Ici, pas spécialement de titres joyeux, le flow de Black Thought toujours aussi précis glisse sur les rythmiques élaborées par ?uestlove. The Other Side est ainsi l'un des morceaux les plus réussis du combo et peut-être aussi l'un des plus remplis de spleen. Idem pour Tip The Scale, aussi dark que les photos de pochette.

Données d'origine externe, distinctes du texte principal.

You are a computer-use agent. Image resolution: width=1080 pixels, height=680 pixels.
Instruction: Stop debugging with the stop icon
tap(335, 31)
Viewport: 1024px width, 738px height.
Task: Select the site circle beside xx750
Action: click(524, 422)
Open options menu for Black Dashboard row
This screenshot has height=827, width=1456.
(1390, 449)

Ce qui ne change pas chez les Roots, c'est ce besoin de s'entourer de vocalistes et rappers de talent, tels que Dice Raw, Bilal Oliver ou bien Big K.R.I.T., et là encore, comme sur le précédent album, un invité de choix mais dont la musique n'a pas trop à voir avec le hip-hop mais plus avec le folk. Après Monsters Of Folk et Joana Newsom sur deux des plus beaux titres de How I Got Over, c'est au tour de Sufjan Stevens ou plutôt un titre de Sufjan Stevens d'être utilisé ici. Redford, instrumental au piano calé au milieu des 15 morceaux de Michigan, devient ici l'occasion d'évoquer le prénom du personnage dépeint dans Undun. Redford trouve sa place au début d'un mouvement, Redford Suite, qui clôture le disque, entre impro jazz et orientation classique, preuve que la musique de The Roots dépasse largement les limites du hip-hop.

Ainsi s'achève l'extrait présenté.